NASHVILLE, Tenn. (WTVF) — William Arnold spent seven years in prison before the Court of Appeals overturned his conviction because he'd been wrongly convicted. A judge then threw out the charges after the district attorney's office determined it no longer believed he had committed a crime.
Now Arnold wants to be compensated by the state and he wants to make sure that no one else has to go through what he has.
"I’m a new man in a totally new world," Arnold told NewsChannel 5 Investigates.
He is still trying to get used to life after prison.
He spent nearly seven years locked up after being convicted of abusing a young boy he'd been mentoring. He always maintained he was innocent.
And last year, his case was overturned by the Tennessee Court of Appeals after the court found he'd been wrongly convicted.
Now Arnold wants to be made whole again.
"You have to be exonerated by the governor in order to receive any compensation for wrongful conviction. So in an effort to be made whole and to receive compensation from the state of Tennessee for the time I served, I have to go through this process," Arnold explained.
A 1,000-page application he's submitted to the Tennessee Board of Parole is the first step in that process. The board has to recommend exoneration before it can go to the governor.
Very few people in Tennessee are ever exonerated and even fewer receive any sort of compensation.
But Arnold remains hopeful.
"It will mean that this is essentially behind me, that the state of Tennessee though it harmed me, has now officially taken its responsibility for what happened. And it’s corrected. And that’s really important because I can imagine a number of men and women who have had this happen in their lives and weren’t even able to get to this process," he said.
Attorney John Perry is representing Arnold in this process.
"I think the system made a huge error in this instance," Perry said of Arnold's prosecution and conviction.
Perry added that if anyone should be compensated, it's Arnold.
"It is one of the grossest miscarriages of justice that I have ever seen," Perry said.

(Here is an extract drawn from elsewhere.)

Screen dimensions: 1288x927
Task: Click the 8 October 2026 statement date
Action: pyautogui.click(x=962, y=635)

Arnold was sentenced to 25 years behind bars after the young boy he'd been mentoring told his mother he'd had a sexual relationship with "William." The mother told police it was Arnold. But it turned out, there was another William in the boy's life, a teenager and family friend who later admitted to the relationship.

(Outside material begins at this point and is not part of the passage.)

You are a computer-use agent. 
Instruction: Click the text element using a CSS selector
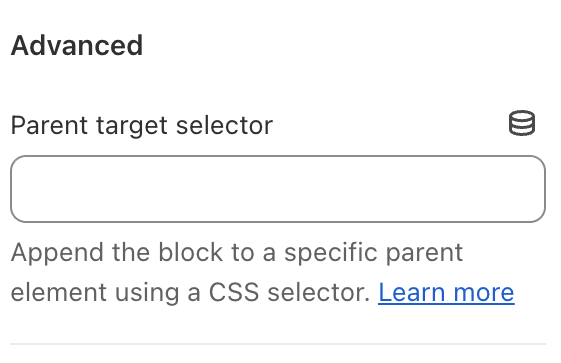coord(190,293)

Arnold says he was the victim of a twisted case of "mistaken identity."
"I want people to understand always that this can happen to anyone," he told NewsChannel 5 Investigates.
Arnold has also now filed formal complaints with the Tennessee Board of Professional Responsibility, the state board that disciplines lawyers, against the two former assistant district attorneys who prosecuted his case, Allegra Walker and Sharon Reddick.
The Court of Appeals in its ruling called the district attorney's closing arguments "exceedingly improper" and "comments and behavior" during the trial... "overwhelmingly inflammatory."
"What do you want out of this?" NewsChannel 5 Investigates asked Arnold.
"I want it to be known that going forward District Attorneys have to be accountable, whatever example is made by them. I don’t want anyone else to have to go through what I went through," he replied.
Right after Arnold was accused, the young man and his mother sued Arnold as well as the Big Brother Big Sisters organization which ran the mentoring program. That case still has not been resolved, even though the criminal case has been dropped against Arnold. The boy's mother still insists Arnold did it. Arnold's attorney though says he does not believe this should have any impact on his efforts to be exonerated.